What is the nudge theory?
In Richard Thaler’s book ‘Nudging & Behavioural Economics’, he popularised the nudge theory. It reveals ways to influence behaviour and decisions made by groups and individuals. In other words, an individual is more likely to decide something when nudged simply by altering the environment so that automatic cognitive processes are triggered to favour the desired outcome.
Sille Krukow, the founder of Krukow, a company that provides behavioural design, nudge and behavioural optimisation, says, “Only 10% of human decision making is based on rational evaluation”. Krukow explains that “Translating what we know is the right thing to do into true behavioural change requires an extraordinary amount of energy, which is why 90% of decision making is driven by a subconscious or automatic system.”

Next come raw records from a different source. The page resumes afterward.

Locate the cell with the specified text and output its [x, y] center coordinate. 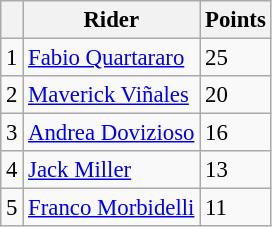
Points [236, 20]
Jack Miller [112, 170]
20 [236, 95]
Maverick Viñales [112, 95]
25 [236, 58]
Fabio Quartararo [112, 58]
1 [12, 58]
4 [12, 170]
3 [12, 133]
11 [236, 208]
Rider [112, 20]
2 [12, 95]
16 [236, 133]
13 [236, 170]
Andrea Dovizioso [112, 133]
Franco Morbidelli [112, 208]
5 [12, 208]
Determine the [x, y] coordinate at the center of the cell enclosing the given text.  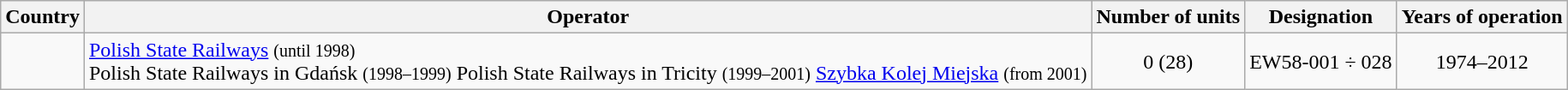
Country [43, 17]
Years of operation [1482, 17]
Designation [1321, 17]
Number of units [1169, 17]
Operator [588, 17]
1974–2012 [1482, 62]
0 (28) [1169, 62]
EW58-001 ÷ 028 [1321, 62]
Detect which cell encompasses the target text, then output its (X, Y) center coordinate. 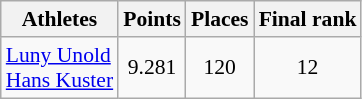
Luny UnoldHans Kuster (60, 68)
9.281 (152, 68)
Athletes (60, 19)
Places (220, 19)
Points (152, 19)
Final rank (308, 19)
120 (220, 68)
12 (308, 68)
Extract the (X, Y) coordinate from the center of the cell holding the provided text.  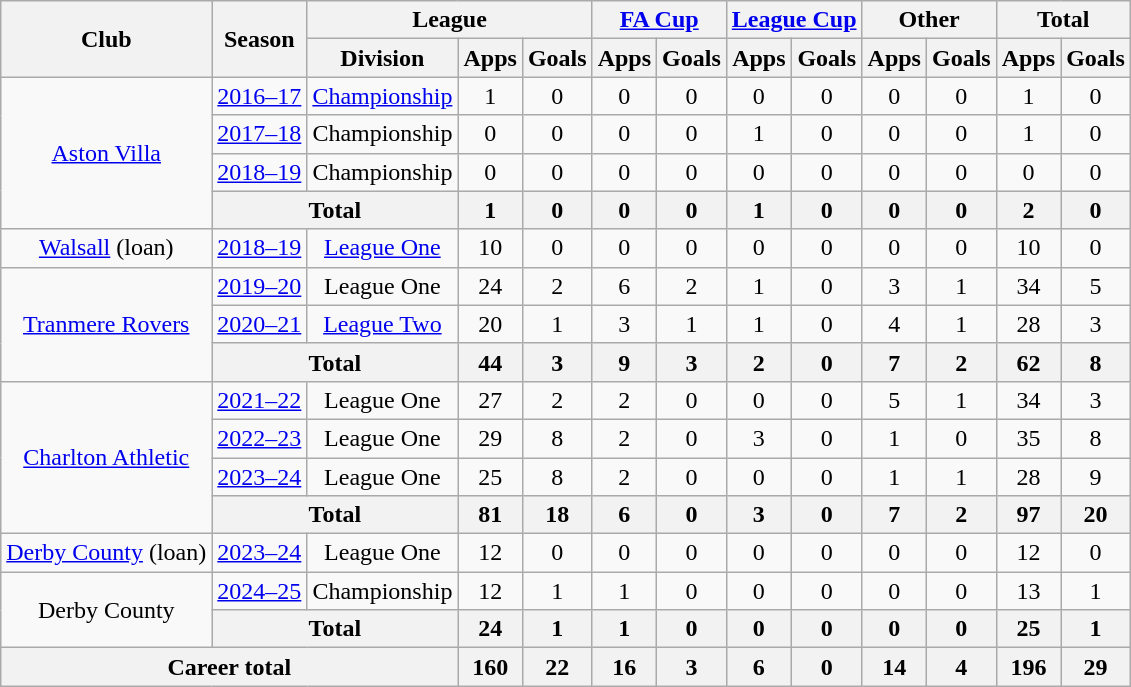
Other (929, 20)
97 (1028, 515)
14 (894, 667)
Club (106, 39)
2024–25 (260, 591)
Charlton Athletic (106, 457)
62 (1028, 362)
22 (557, 667)
League Cup (794, 20)
27 (490, 400)
2020–21 (260, 324)
196 (1028, 667)
44 (490, 362)
18 (557, 515)
2017–18 (260, 134)
Division (382, 58)
2022–23 (260, 438)
League Two (382, 324)
Walsall (loan) (106, 248)
Season (260, 39)
2019–20 (260, 286)
Career total (230, 667)
Derby County (loan) (106, 553)
FA Cup (659, 20)
35 (1028, 438)
81 (490, 515)
13 (1028, 591)
Derby County (106, 610)
Tranmere Rovers (106, 324)
League (450, 20)
160 (490, 667)
16 (624, 667)
Aston Villa (106, 153)
2016–17 (260, 96)
2021–22 (260, 400)
Extract the (x, y) coordinate from the center of the cell holding the provided text.  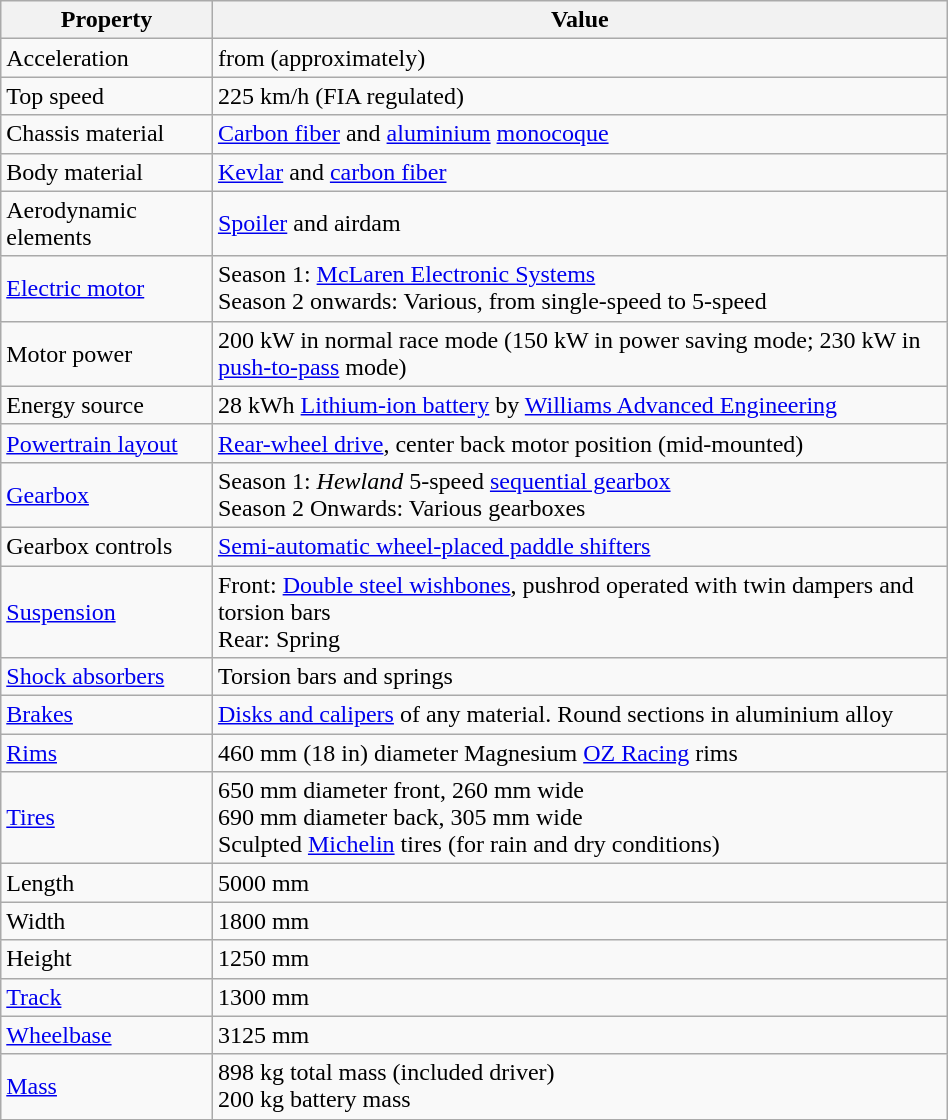
1800 mm (580, 921)
Front: Double steel wishbones, pushrod operated with twin dampers and torsion bars Rear: Spring (580, 612)
Gearbox (107, 494)
from (approximately) (580, 58)
225 km/h (FIA regulated) (580, 96)
3125 mm (580, 1035)
200 kW in normal race mode (150 kW in power saving mode; 230 kW in push-to-pass mode) (580, 354)
460 mm (18 in) diameter Magnesium OZ Racing rims (580, 753)
Motor power (107, 354)
1250 mm (580, 959)
Suspension (107, 612)
Tires (107, 818)
Season 1: McLaren Electronic Systems Season 2 onwards: Various, from single-speed to 5-speed (580, 288)
Top speed (107, 96)
Semi-automatic wheel-placed paddle shifters (580, 546)
Chassis material (107, 134)
Electric motor (107, 288)
Gearbox controls (107, 546)
Height (107, 959)
28 kWh Lithium-ion battery by Williams Advanced Engineering (580, 405)
Spoiler and airdam (580, 224)
Track (107, 997)
Wheelbase (107, 1035)
Energy source (107, 405)
Property (107, 20)
Season 1: Hewland 5-speed sequential gearbox Season 2 Onwards: Various gearboxes (580, 494)
Aerodynamic elements (107, 224)
650 mm diameter front, 260 mm wide 690 mm diameter back, 305 mm wide Sculpted Michelin tires (for rain and dry conditions) (580, 818)
Powertrain layout (107, 443)
1300 mm (580, 997)
Rear-wheel drive, center back motor position (mid-mounted) (580, 443)
Mass (107, 1086)
Torsion bars and springs (580, 677)
Kevlar and carbon fiber (580, 172)
Shock absorbers (107, 677)
Value (580, 20)
5000 mm (580, 883)
Acceleration (107, 58)
Carbon fiber and aluminium monocoque (580, 134)
Brakes (107, 715)
Width (107, 921)
Body material (107, 172)
Rims (107, 753)
Length (107, 883)
898 kg total mass (included driver) 200 kg battery mass (580, 1086)
Disks and calipers of any material. Round sections in aluminium alloy (580, 715)
For the text-containing cell, return its midpoint in (x, y) coordinate format. 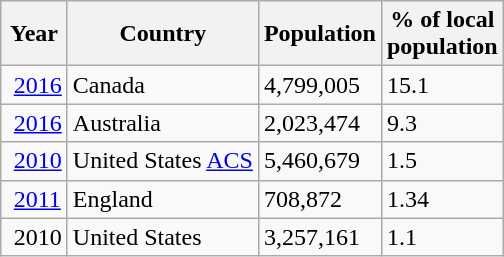
1.34 (442, 199)
4,799,005 (320, 85)
9.3 (442, 123)
Australia (162, 123)
Country (162, 34)
5,460,679 (320, 161)
2,023,474 (320, 123)
1.1 (442, 237)
United States ACS (162, 161)
United States (162, 237)
708,872 (320, 199)
Population (320, 34)
% of localpopulation (442, 34)
1.5 (442, 161)
2011 (34, 199)
3,257,161 (320, 237)
England (162, 199)
Canada (162, 85)
15.1 (442, 85)
Year (34, 34)
Pinpoint the cell where the given text exists, returning its (x, y) midpoint coordinate. 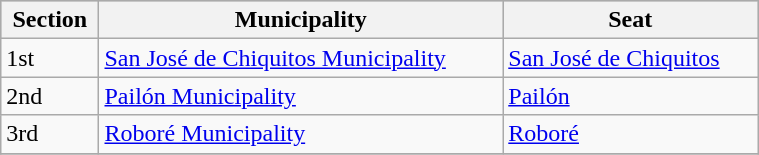
San José de Chiquitos Municipality (301, 58)
Section (50, 20)
San José de Chiquitos (630, 58)
Municipality (301, 20)
Pailón Municipality (301, 96)
2nd (50, 96)
Pailón (630, 96)
3rd (50, 134)
Seat (630, 20)
1st (50, 58)
Roboré (630, 134)
Roboré Municipality (301, 134)
Detect which cell encompasses the target text, then output its (X, Y) center coordinate. 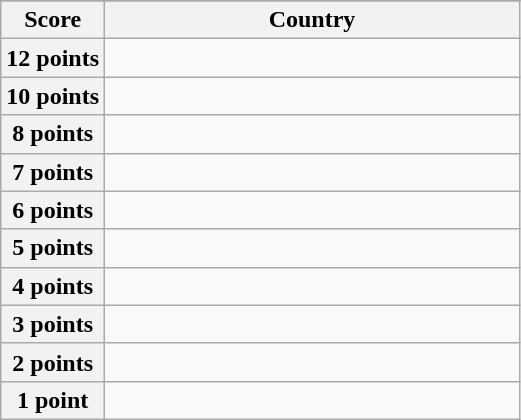
8 points (53, 134)
12 points (53, 58)
3 points (53, 324)
1 point (53, 400)
7 points (53, 172)
Score (53, 20)
6 points (53, 210)
5 points (53, 248)
Country (312, 20)
2 points (53, 362)
4 points (53, 286)
10 points (53, 96)
Provide the (x, y) coordinate of the cell's center where the given text is located.  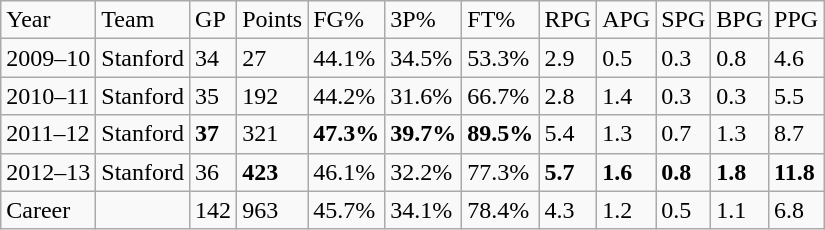
321 (272, 134)
36 (214, 172)
0.7 (684, 134)
Career (48, 210)
77.3% (500, 172)
SPG (684, 20)
RPG (568, 20)
78.4% (500, 210)
5.5 (796, 96)
5.4 (568, 134)
FG% (346, 20)
6.8 (796, 210)
32.2% (424, 172)
31.6% (424, 96)
4.3 (568, 210)
423 (272, 172)
53.3% (500, 58)
44.2% (346, 96)
1.6 (626, 172)
Year (48, 20)
46.1% (346, 172)
142 (214, 210)
1.2 (626, 210)
GP (214, 20)
1.1 (740, 210)
1.4 (626, 96)
Points (272, 20)
37 (214, 134)
39.7% (424, 134)
Team (143, 20)
2012–13 (48, 172)
BPG (740, 20)
47.3% (346, 134)
5.7 (568, 172)
2.9 (568, 58)
66.7% (500, 96)
FT% (500, 20)
44.1% (346, 58)
89.5% (500, 134)
34.5% (424, 58)
27 (272, 58)
35 (214, 96)
963 (272, 210)
2011–12 (48, 134)
2.8 (568, 96)
192 (272, 96)
11.8 (796, 172)
1.8 (740, 172)
2009–10 (48, 58)
4.6 (796, 58)
PPG (796, 20)
34.1% (424, 210)
45.7% (346, 210)
2010–11 (48, 96)
APG (626, 20)
3P% (424, 20)
34 (214, 58)
8.7 (796, 134)
Search for the cell housing the specified text and yield its (X, Y) center coordinate. 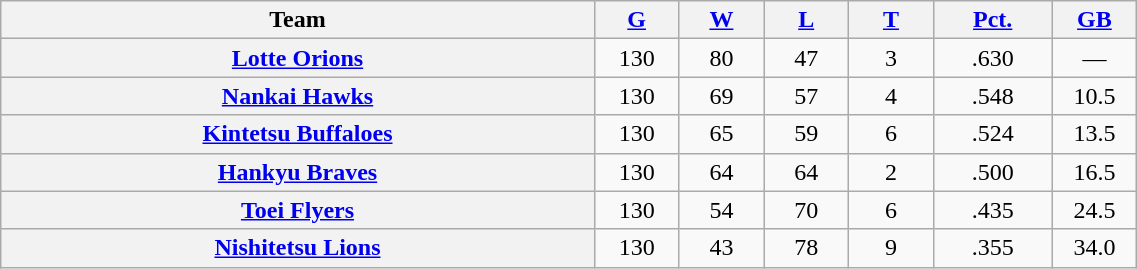
3 (892, 58)
Hankyu Braves (298, 172)
Kintetsu Buffaloes (298, 134)
43 (722, 248)
2 (892, 172)
47 (806, 58)
10.5 (1094, 96)
T (892, 20)
69 (722, 96)
Pct. (992, 20)
65 (722, 134)
Toei Flyers (298, 210)
G (636, 20)
.630 (992, 58)
.548 (992, 96)
.524 (992, 134)
.435 (992, 210)
57 (806, 96)
13.5 (1094, 134)
.500 (992, 172)
24.5 (1094, 210)
59 (806, 134)
.355 (992, 248)
Lotte Orions (298, 58)
W (722, 20)
70 (806, 210)
Nankai Hawks (298, 96)
GB (1094, 20)
54 (722, 210)
78 (806, 248)
4 (892, 96)
9 (892, 248)
— (1094, 58)
80 (722, 58)
L (806, 20)
Nishitetsu Lions (298, 248)
16.5 (1094, 172)
34.0 (1094, 248)
Team (298, 20)
Return the (X, Y) coordinate for the center point of the cell that contains the specified text.  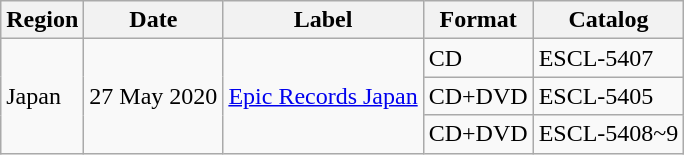
Label (323, 20)
Date (154, 20)
Japan (42, 96)
Region (42, 20)
27 May 2020 (154, 96)
ESCL-5405 (608, 96)
Epic Records Japan (323, 96)
CD (478, 58)
ESCL-5408~9 (608, 134)
ESCL-5407 (608, 58)
Format (478, 20)
Catalog (608, 20)
Identify which cell holds the provided text, then report its [x, y] central coordinate. 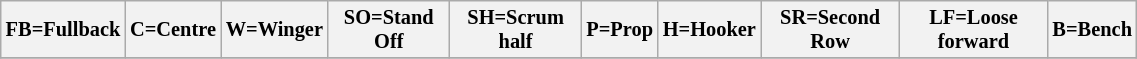
SR=Second Row [830, 29]
C=Centre [173, 29]
FB=Fullback [63, 29]
W=Winger [274, 29]
P=Prop [619, 29]
SH=Scrum half [516, 29]
B=Bench [1092, 29]
LF=Loose forward [973, 29]
SO=Stand Off [389, 29]
H=Hooker [710, 29]
Capture the cell that displays the provided text and extract its [x, y] central coordinate. 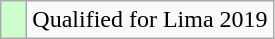
Qualified for Lima 2019 [150, 20]
From the cell containing the given text, extract its center point as [X, Y] coordinate. 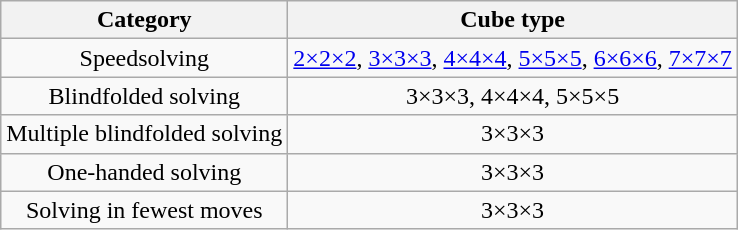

How can nudge theory help your people?
Within the workplace, a nudge can simply help your people to make better decisions more quickly. Therefore, bringing about positive change more effectively. Subsequently, your team may have higher levels of employee engagement, employee wellbeing and better employee relations. Therefore, leading to a healthier work environment.
The most well-known example of the nudge theory is when Amsterdam’s Schiphol airport painted a house fly on their urinals. A small detail that worked extremely effectively against unwanted mess by 80%.
Looking further into the workplace, Google reported a reduction in employees’ collective calorie count by three million simply by placing healthy foods in more visible and accessible locations in the employee dining room.
Are there any negatives to the theory?
The nudge theory may be simple to implement. However, it can be ineffective and even backfire. Similar to other modern theory, The nudge theory has its sceptics. Many believe that it is a form of brainwashing or coercing individuals into tasks they do not want to do.
To avoid negative impacts, it is essential to remember to only use a nudge to steer helpful behaviour and protect freedom of choice. In addition, they should not push individuals into an unwanted position or be a form of punishment. In other words, perks at work such as an employee of the month could help nudge your people into more proactive behaviours. However, this may not work for those who work differently, so it is critical to think ahead.
To conclude, the nudge theory should aim to improve the workplace and help your team create positive change overall. With a successful rewards and recognition scheme, you could promote your team’s wellbeing, productivity and growth.